RAG Cookbook: RAG Validation with RAGProbe

RAGAICookbookTesting

Automated evaluation techniques for RAG systems using RAGProbe

Introduction

In our previous articles, we implemented basic RAG and enhanced it with retrieve-and-rerank capabilities. However, evaluating RAG systems remains challenging due to their complexity and the variety of potential failure points. This article introduces RAGProbe, an automated approach for evaluating RAG applications that was published in 24 Sep 2024. Later you will learn why publishing date was important.

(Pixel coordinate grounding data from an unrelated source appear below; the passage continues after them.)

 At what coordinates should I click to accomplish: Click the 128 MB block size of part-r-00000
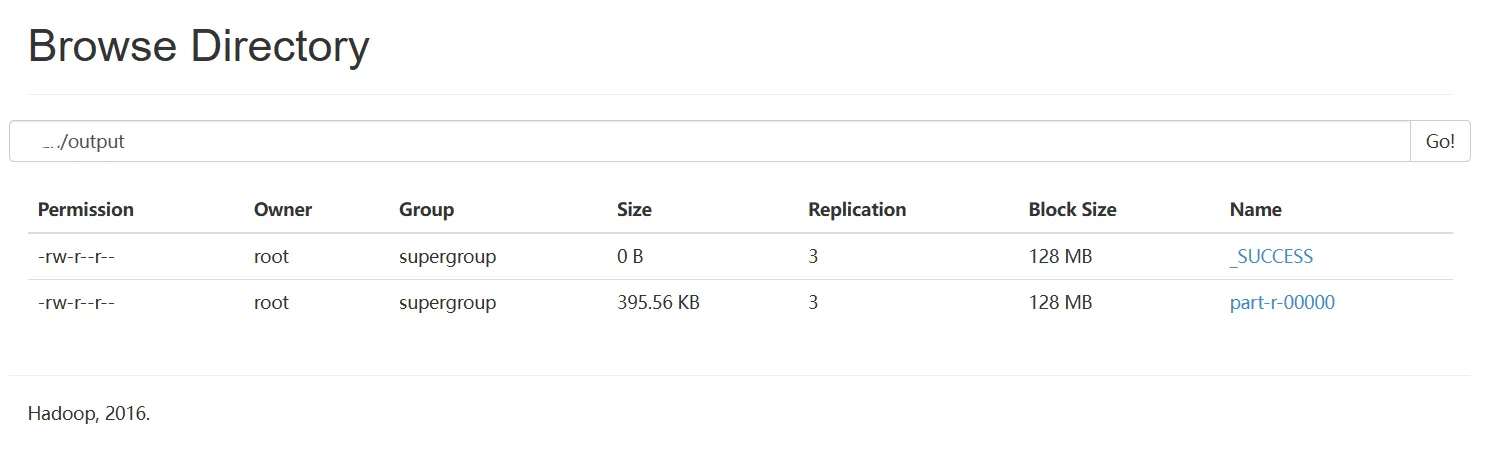[1060, 303]
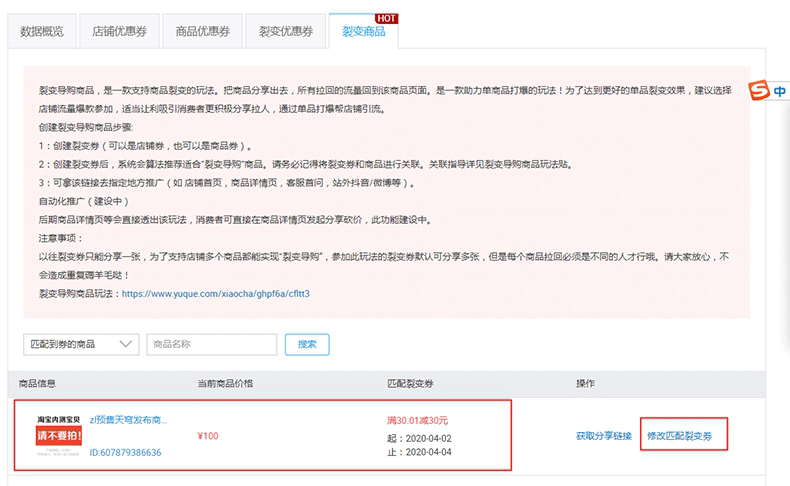Click the 当前商品价格 column header
Viewport: 790px width, 486px height.
(x=226, y=383)
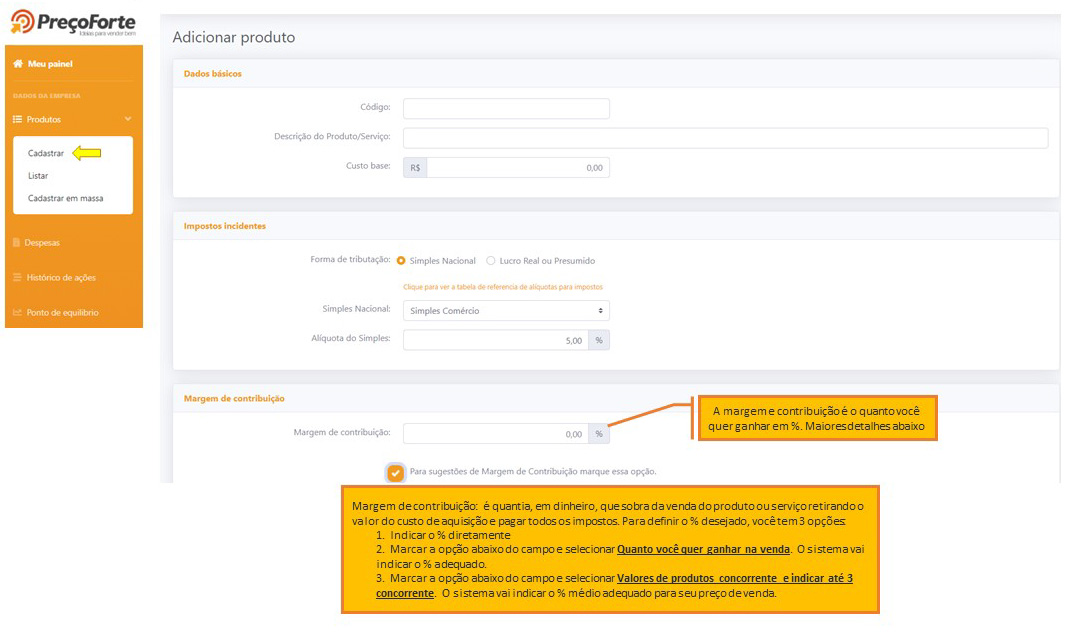Click the yellow arrow next to Cadastrar
The width and height of the screenshot is (1081, 636).
point(87,153)
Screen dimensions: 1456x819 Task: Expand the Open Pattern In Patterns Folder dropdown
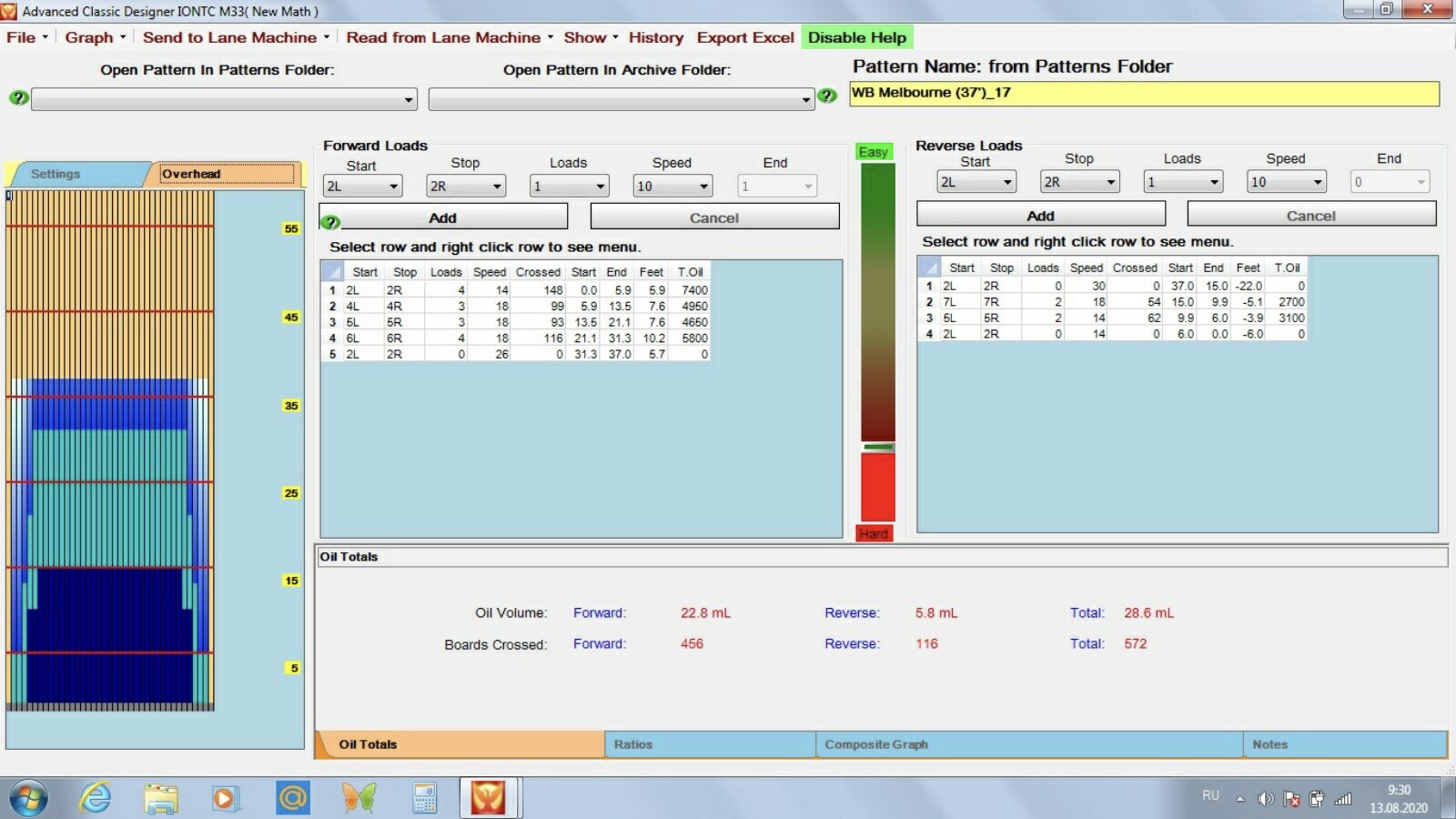pos(409,99)
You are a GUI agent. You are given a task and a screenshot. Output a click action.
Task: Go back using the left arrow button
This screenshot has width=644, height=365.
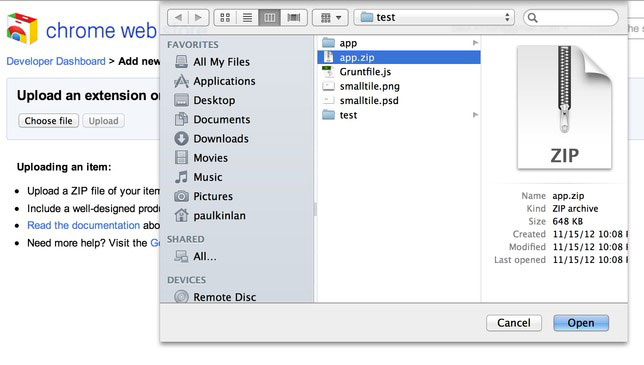click(x=178, y=18)
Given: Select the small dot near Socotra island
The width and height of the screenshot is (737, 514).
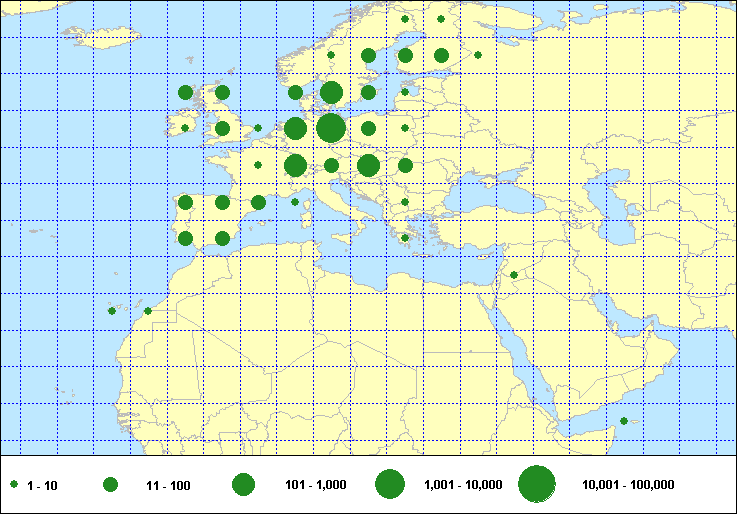Looking at the screenshot, I should (624, 421).
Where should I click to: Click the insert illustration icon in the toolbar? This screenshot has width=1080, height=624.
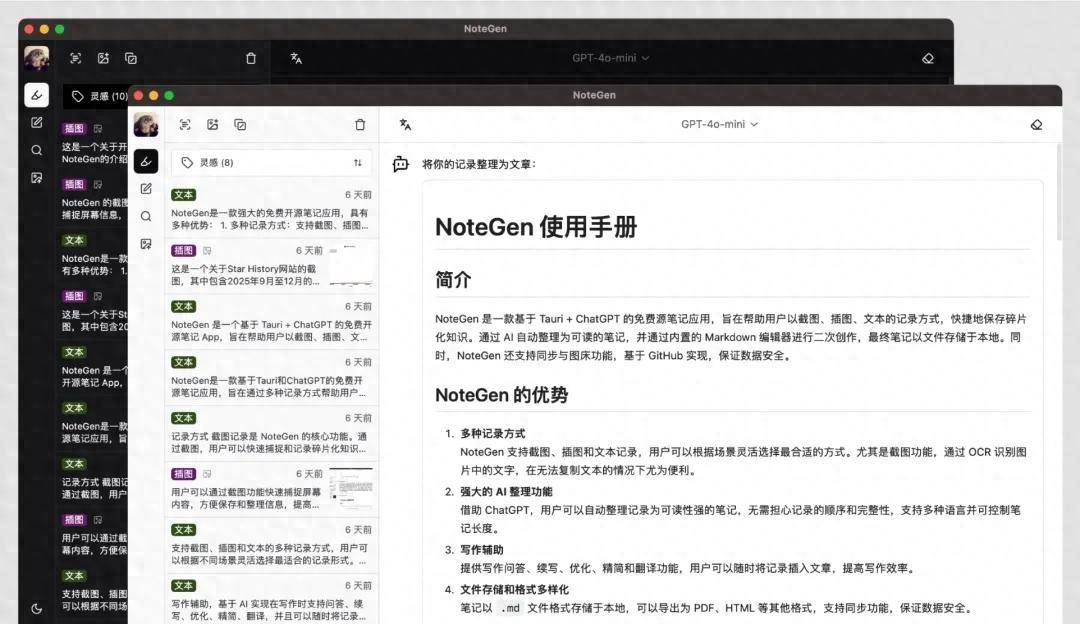(212, 124)
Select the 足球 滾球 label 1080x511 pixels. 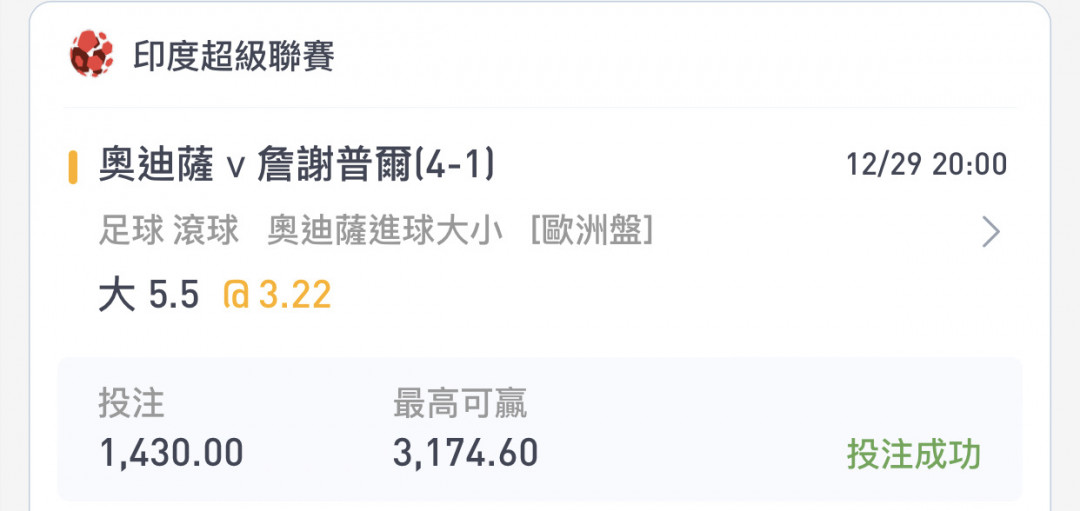168,232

The challenge with RAG systems lies in their multi-component nature: embedding generation, retrieval mechanisms, and response generation can each introduce errors. Traditional evaluation methods often miss subtle failures or provide incomplete coverage. RAGProbe addresses these challenges through systematic, automated testing.

To follow along, you should be familiar with the RAG concepts covered in previous articles. The code changes will focus on implementing evaluation scenarios and automated testing while maintaining the same core RAG functionality.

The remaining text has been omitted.